Repeat exactly the line that contains "Where should I" and every line after it, down to the last line of the entries below. Do not include pictures.

[Items from a data source]
-.-.-

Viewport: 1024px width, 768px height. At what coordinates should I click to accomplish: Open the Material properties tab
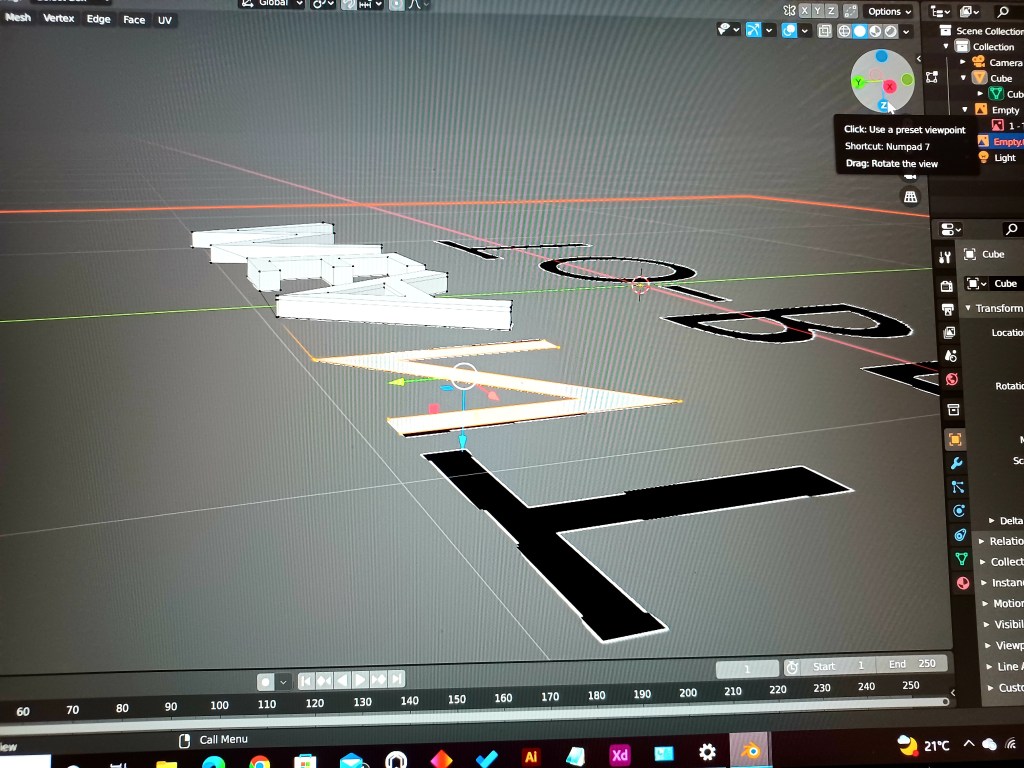pos(963,583)
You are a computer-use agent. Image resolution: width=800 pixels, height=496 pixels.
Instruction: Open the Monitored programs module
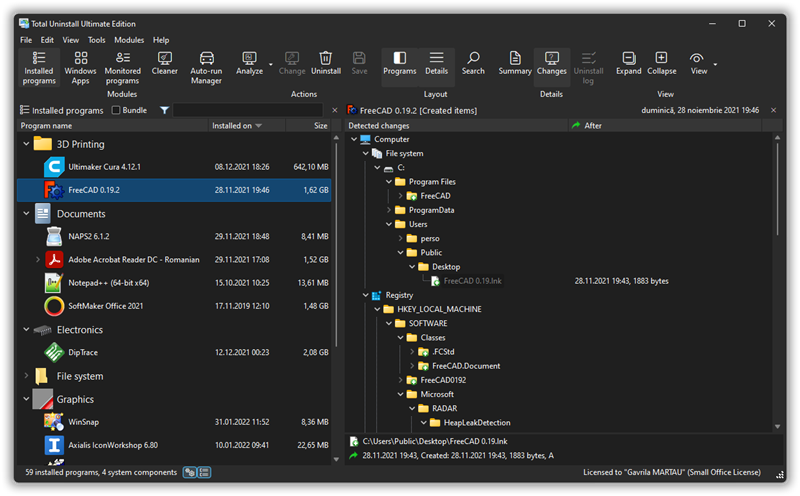pyautogui.click(x=123, y=65)
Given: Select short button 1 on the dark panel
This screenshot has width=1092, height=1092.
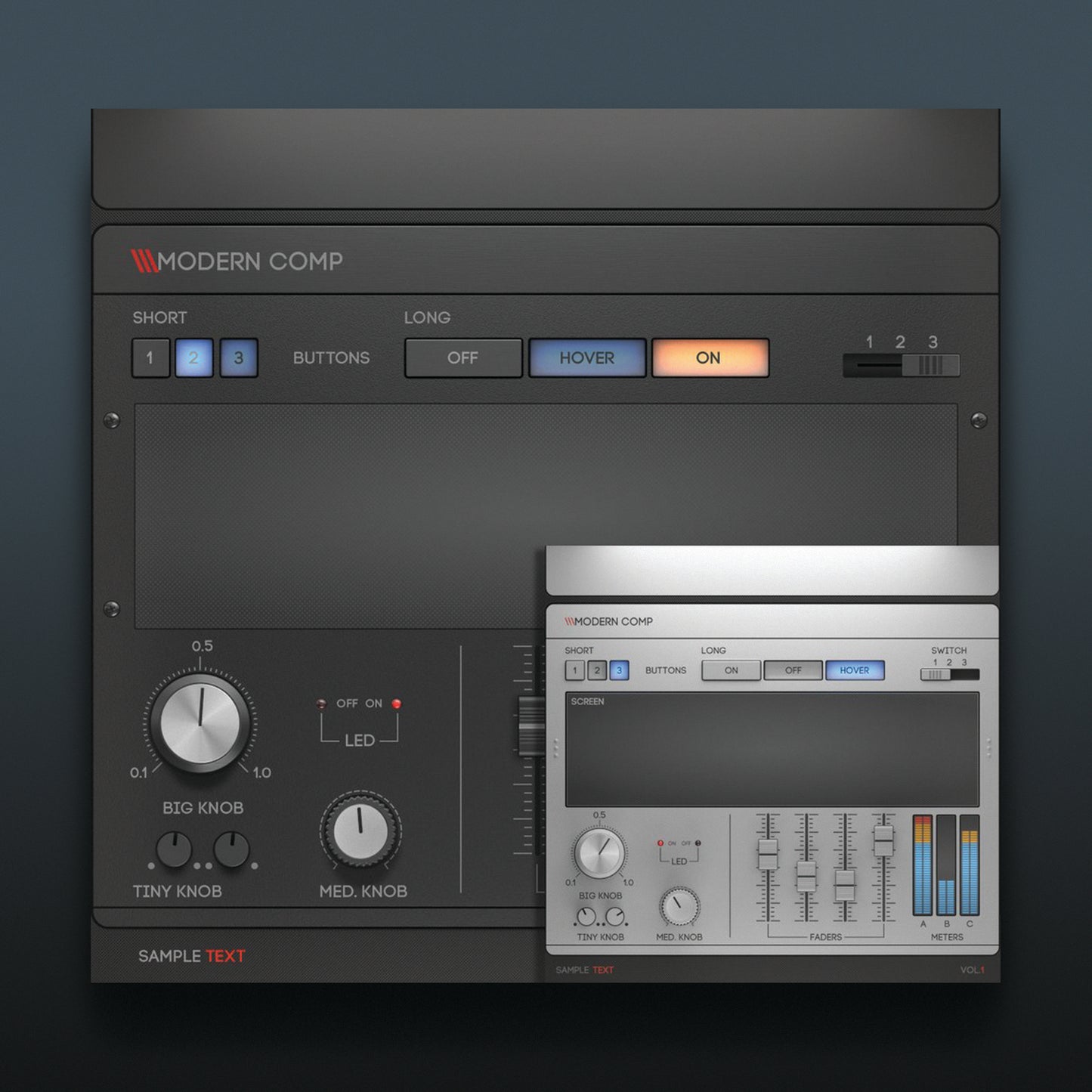Looking at the screenshot, I should point(150,358).
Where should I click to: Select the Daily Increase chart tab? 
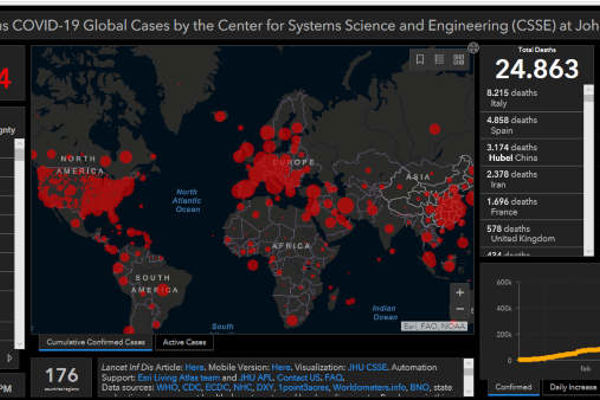coord(570,387)
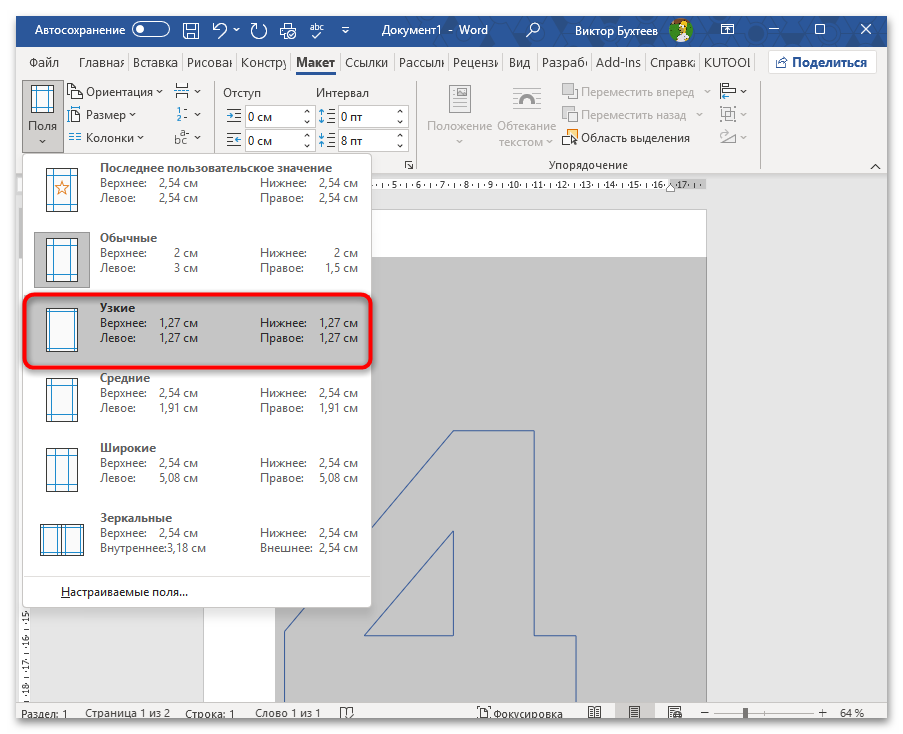This screenshot has width=903, height=734.
Task: Expand the Размер page size dropdown
Action: coord(106,115)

-.-.-

=== Answer section ===
Where should I click to: Select the Daily Increase chart tab? 
coord(570,387)
This screenshot has width=903, height=734.
Task: Expand the Размер page size dropdown
Action: coord(106,115)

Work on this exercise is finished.